Very important to keep all doors locked around Calais or you could acquire an extra 80kg and find yourself in trouble for people smuggling :lol: 

Alan


----------



## wakk44 (Jun 15, 2006)

Jimblob44 said:


> I read somewhere on here that part of the ethos on MHF is that "there is no such thing as a silly question", no one will shoot you if you have a query about anything, judging by the replies of some people they seem to have little time for the less knowledgable re MH's.
> Not everyone knows, or thinks about weight issues when they buy a vehicle, I certainly didn't, I just knew that I wanted a MH to get out and about and see a wee bit more of this country before I croak.
> 
> If someone posts a question or query you think is stupid or that you have no real answer other than to make them feel even more stupid wouldn't it be better to just ignore the poster rather than alienate them with pithy "you should have known better" quips?
> ...


I have some empathy with your point of view,however the main reason for exchanging knowledge and information on a public forum is to hopefully help members make informed choices.

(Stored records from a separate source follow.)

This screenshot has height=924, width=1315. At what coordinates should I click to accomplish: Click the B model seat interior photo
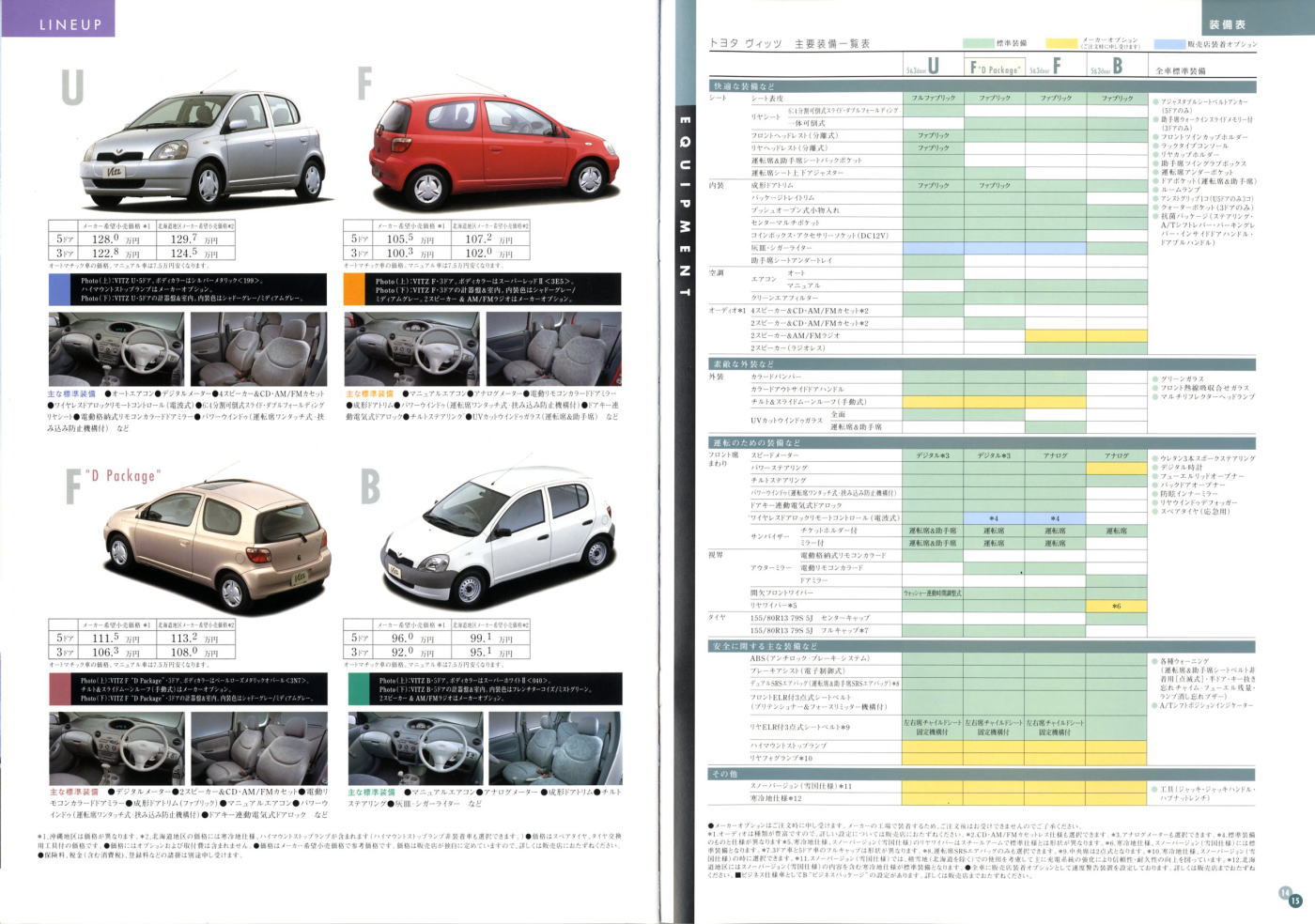tap(554, 747)
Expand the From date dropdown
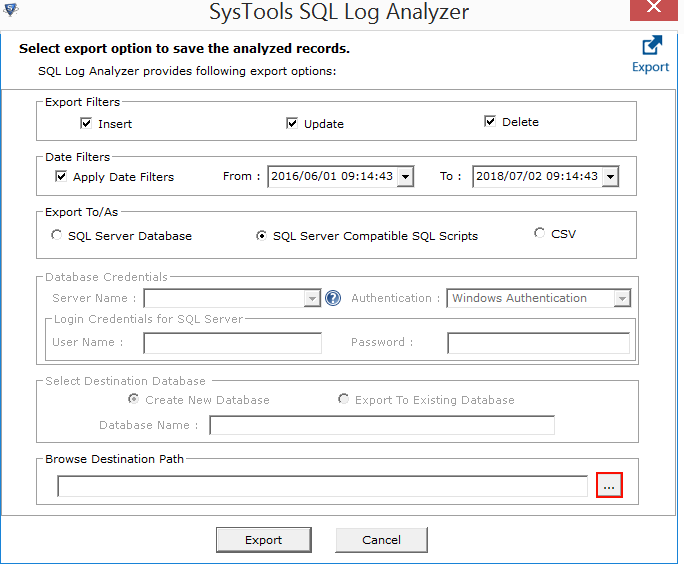Screen dimensions: 688x564 click(x=405, y=177)
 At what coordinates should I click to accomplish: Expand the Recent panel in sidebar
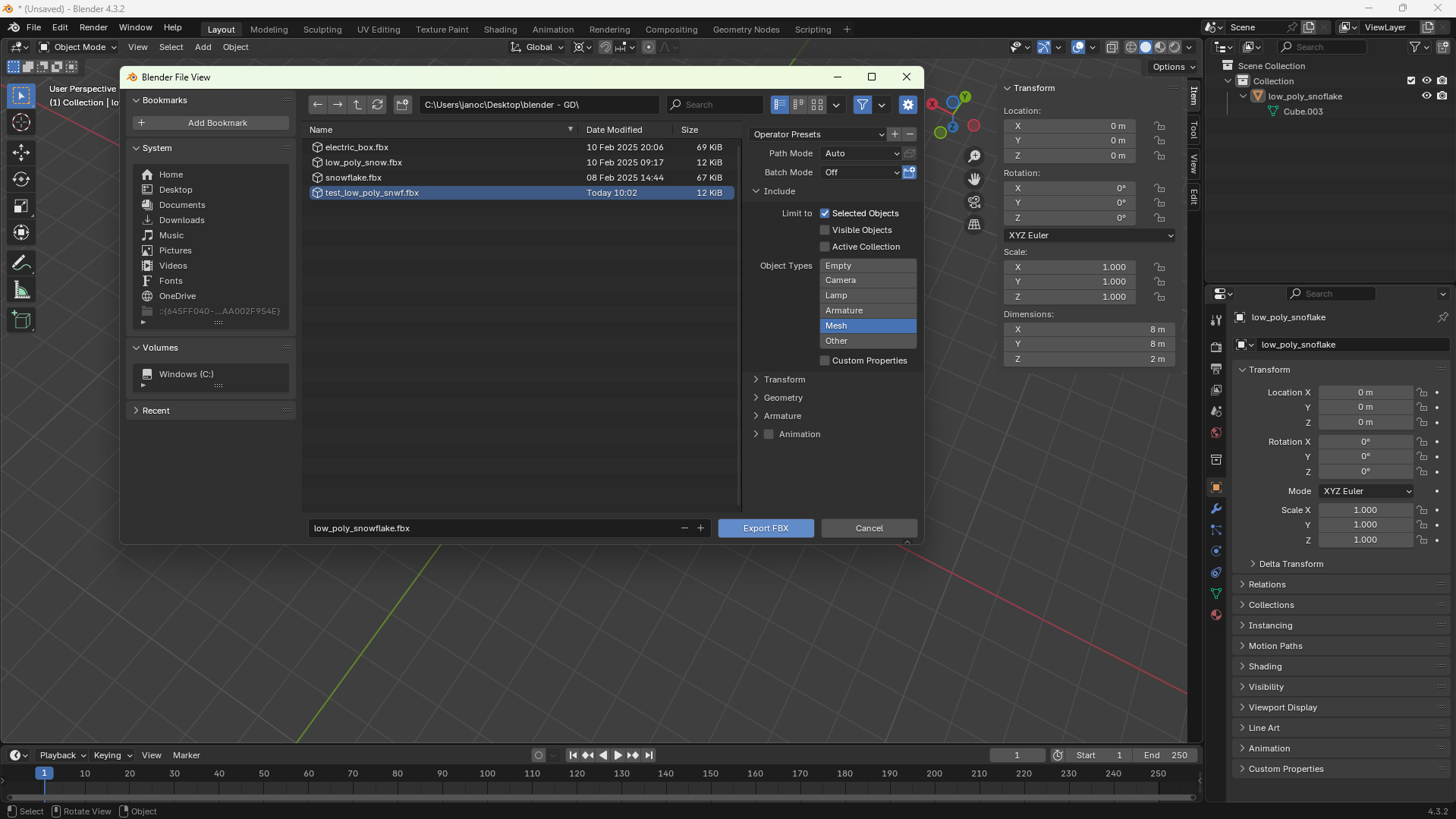click(x=156, y=411)
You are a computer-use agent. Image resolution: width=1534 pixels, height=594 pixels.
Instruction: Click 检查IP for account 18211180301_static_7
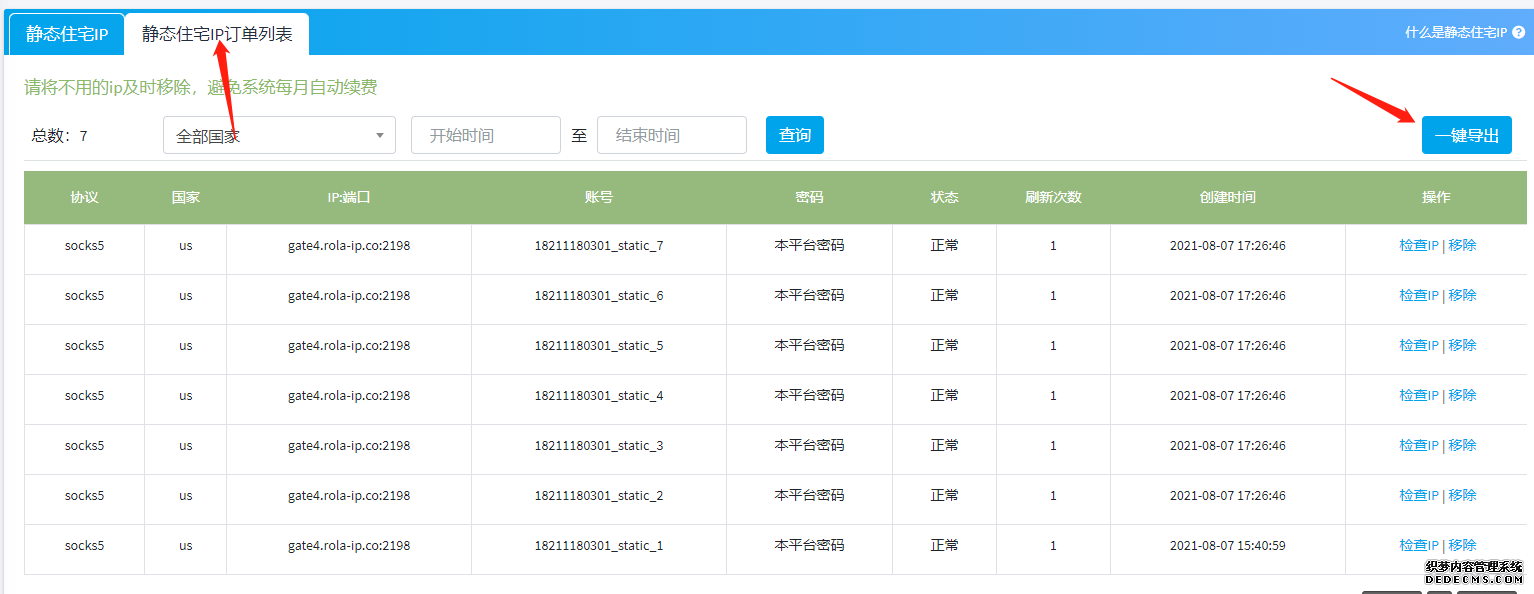click(1418, 244)
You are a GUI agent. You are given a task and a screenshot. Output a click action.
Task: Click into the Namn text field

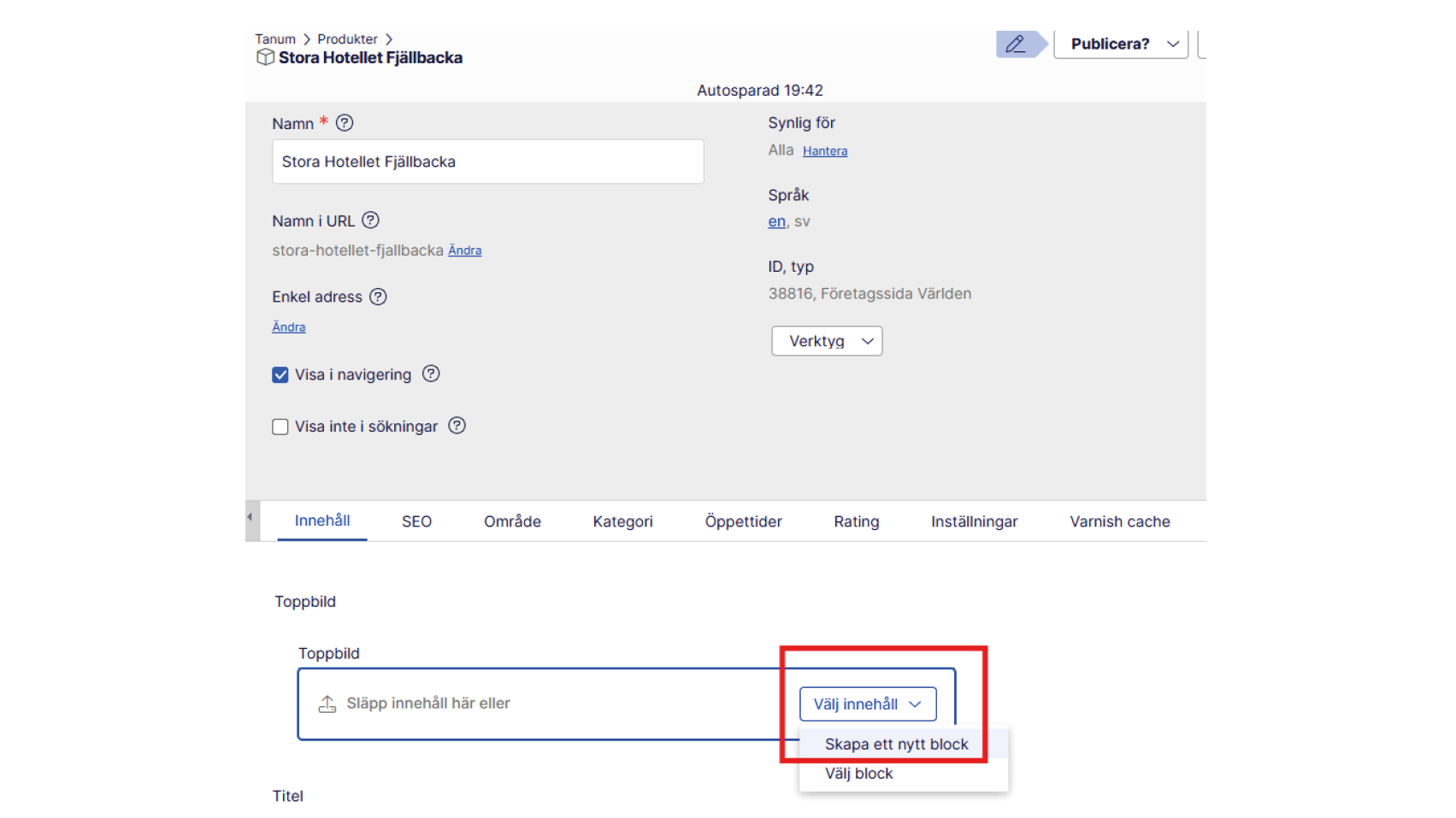487,162
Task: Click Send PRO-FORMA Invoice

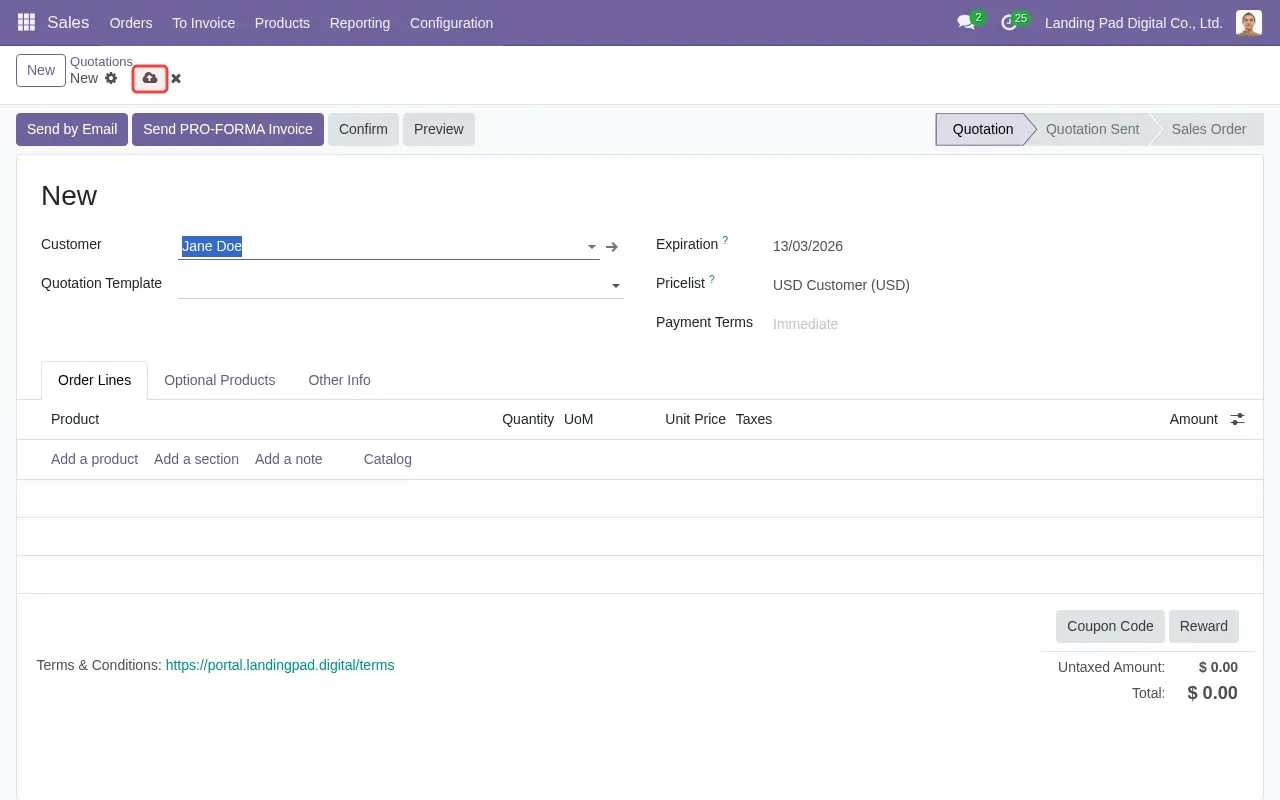Action: click(x=228, y=129)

There is a vast searchable information database on MHF which usually provides a solution to any motorhome related query.If it doesn't then a thread on here normally does the trick.

If members don't do their homework then this type of thread will continue to pop up,the forum has saved me such a lot of money and hassle in the past and even though I have made mistakes they have not been too costly as seems to be the case here.

The best thing is it has brought the whole motorhome weight issue into the spotlight again which I think is a potential minefield and needs focusing on.I believe the majority of motorhomes in the UK are travelling on the road illegally,risking potential fines and are also possibly uninsured.


----------



## Penquin (Oct 15, 2007)

The OP obviously has a lot of questions that need to be asked and hindsight is a wonderful thing - oh to have it earlier.......

All you can do now is weigh the vehicle and try to get it below the magic 3,500kg. You are not likely to get stopped BUT it could happen anywhere, and is more likely to happen if the vehicle LOOKS overweight.....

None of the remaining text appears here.